A description of action can quite easily become a rule when it acquires social authority. The step that allows humans to jump from contingency-shaped or bottom-up learning to rule-governed or top-down learning is thus fundamentally a linguistic move embedded within a verbal and deontic community. It is also the same move that is lacking in the “opacity” of deep models. This makes it difficult to expect of deep networks, which at present have no significant linguistic capabilities.

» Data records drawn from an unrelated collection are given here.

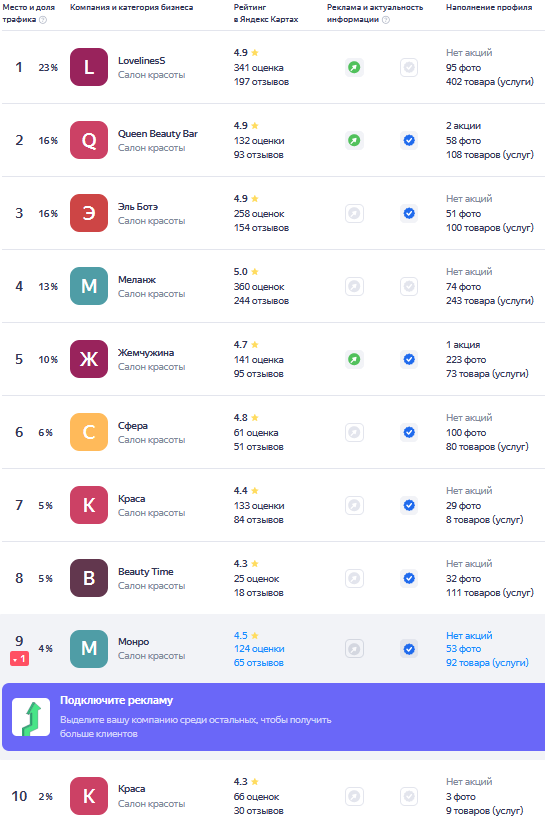The height and width of the screenshot is (825, 545).
Task: Click green advertising icon in LovelinesS row
Action: click(x=355, y=67)
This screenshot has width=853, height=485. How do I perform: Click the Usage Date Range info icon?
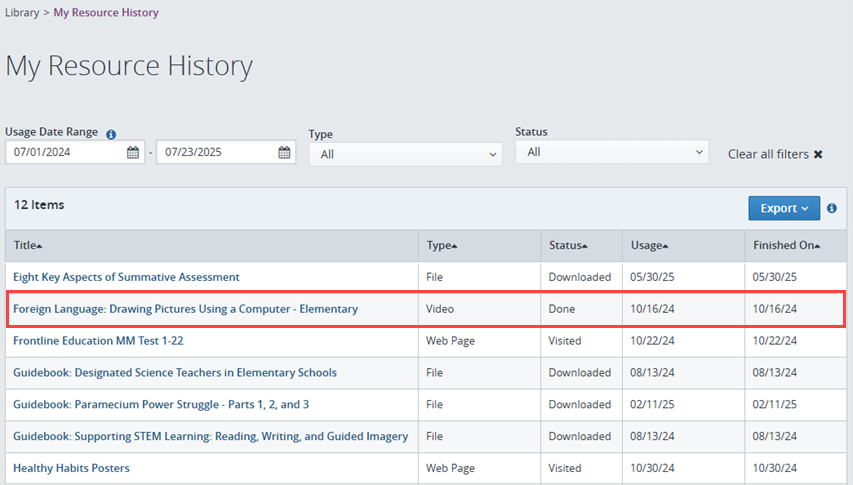click(x=111, y=134)
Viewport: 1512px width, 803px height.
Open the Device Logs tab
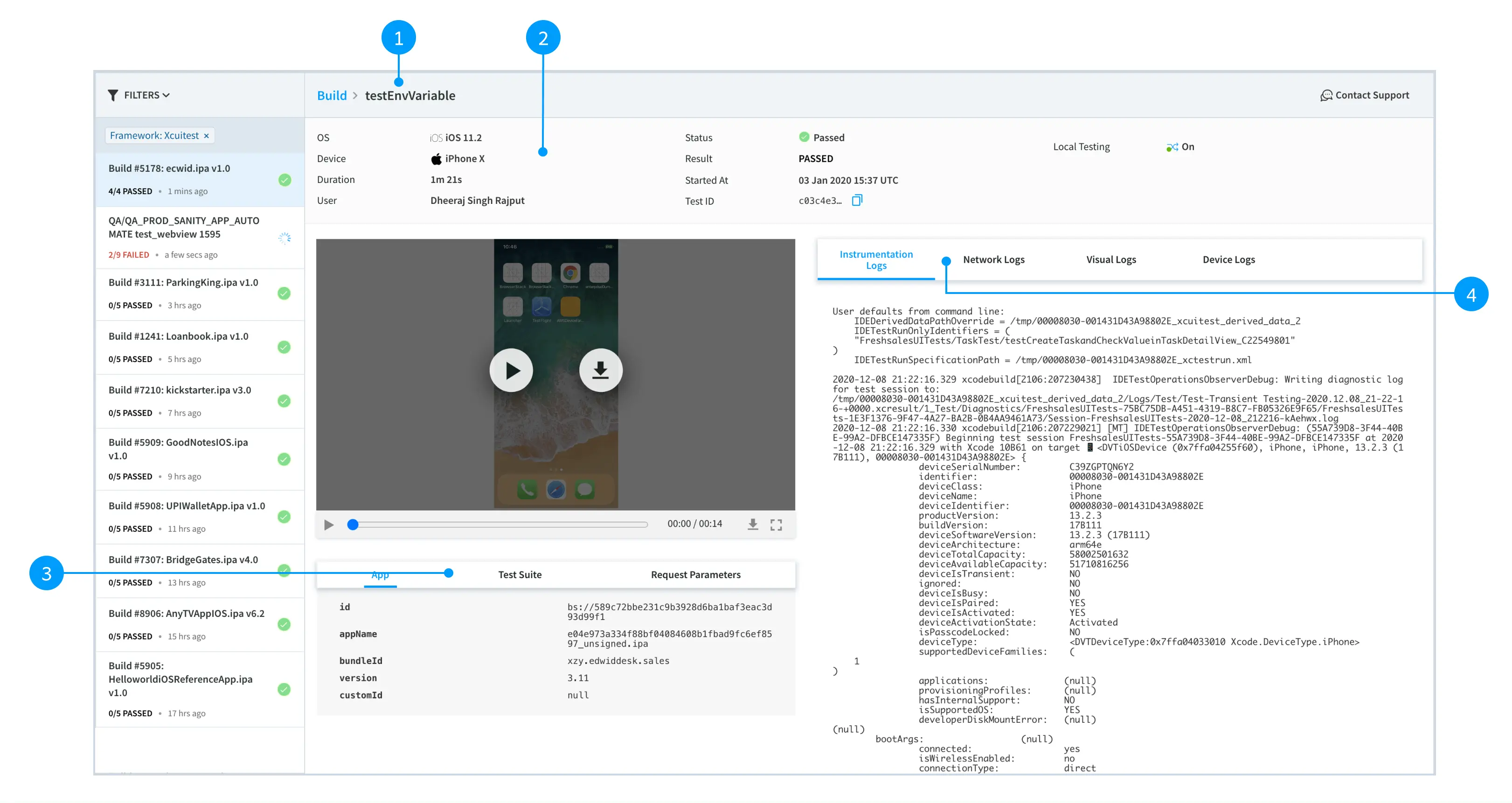click(1228, 259)
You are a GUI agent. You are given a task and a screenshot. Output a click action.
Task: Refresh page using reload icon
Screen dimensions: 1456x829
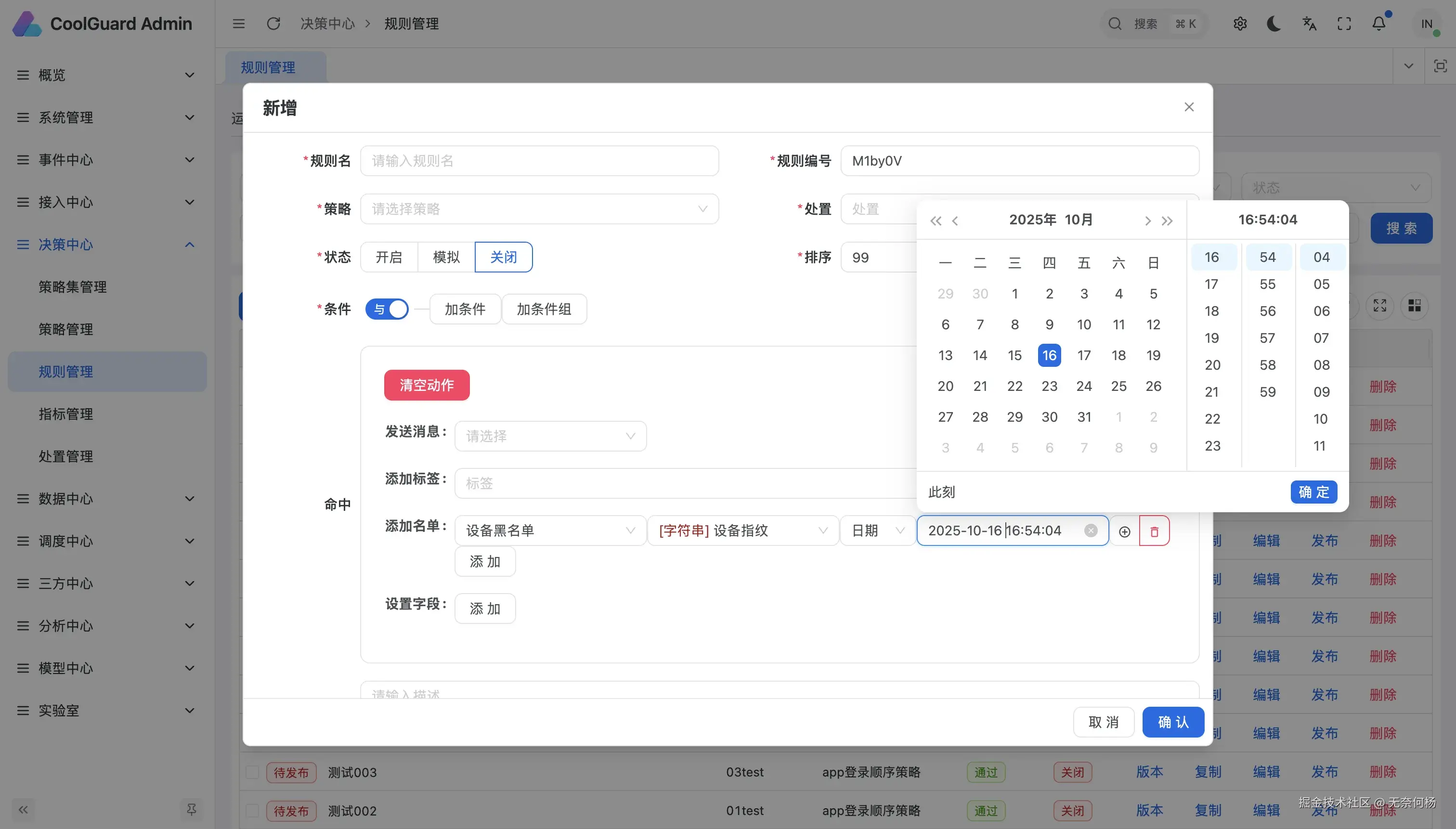click(x=273, y=24)
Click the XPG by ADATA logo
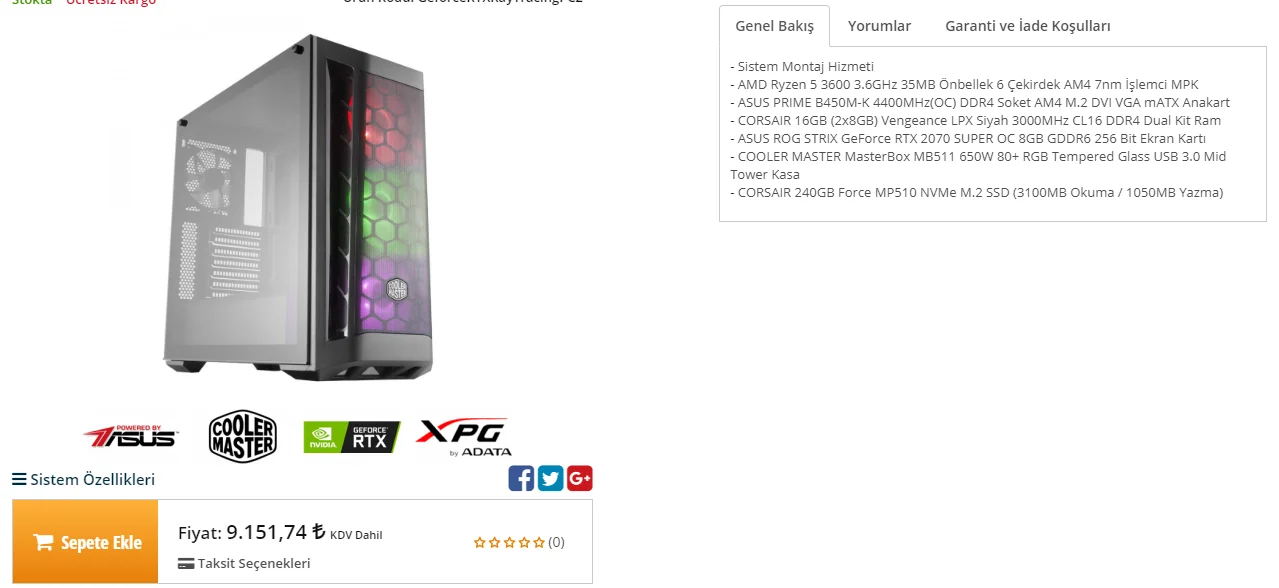The width and height of the screenshot is (1279, 588). tap(463, 437)
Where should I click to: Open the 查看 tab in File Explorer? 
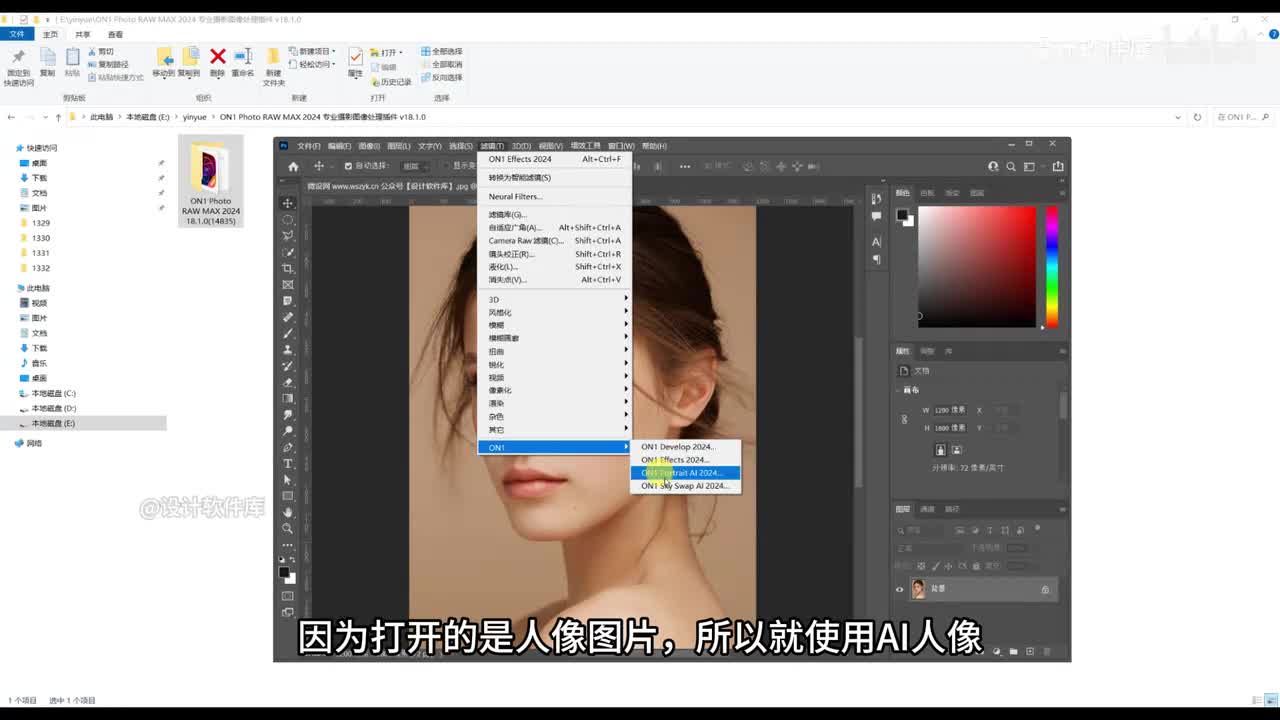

However, there is also a theoretical problem (or a solution, if you are optimistic) with asking deep networks to describe their own behavior, even if they had language, or any mediating method, such as hardcoded responses (a topic in driverless car research). This is the Kuhnian problem of incommensurability. Imagine that, during the Ptolemaic era, someone feeds the results from many observations of celestial movement into a deep network with human-like rule-generation capabilities. Even though these observations were formulated within the Ptolemaic system, it is theoretically possible that the network concludes — as Copernicus eventually would — that the manifold is most accurately codified as a heliocentric model. Since deep networks can be highly sensitive to distinctions that humans generally ignore, we might have a situation where a computer tells us that our long-held scientific theories are wrong, based on reasons that we would find difficult to even entertain, before any decisive evidence can be provided. Again, this may be a problem or a solution, but the debates will likely not be pretty. It is then for the better (or for worse) that the most immediate applications of explaining behavior, such as driving, concern actions that cannot meaningfully challenge the institutions they take part in, contrary to scientific research.
Overall, contingency-shaped behavior (alternatively bottom-up knowledge or manifold learning) and rule-governed behavior (alternatively top-down knowledge or generative modelling) provide different approaches to both human and machine knowledge. While humans frequently bridge the gap back and forth, this is more difficult for machines, insofar as language seems to be key. This incongruity does not need to be permanent, and the incorporation of signaling from evolutionary game theory into machine learning may provide a step towards understanding how the gap works on a computational level.
Brockman, John, ed. Possible Minds: 25 Ways of Looking at AI. 2019. Chapter 21.
Goodfellow, Ian et al. Deep Learning. 2016.
Kuhn, Thomas. The Structure of Scientific Revolutions. 1962.
Skinner, B.F. “An Operant Analysis of Problem Solving”. The Behavioral and Brain Sciences. Vol 7 (1984). p583–591.
Skyrms, Brian. Signals: Evolution, Learning, and Information. 2010.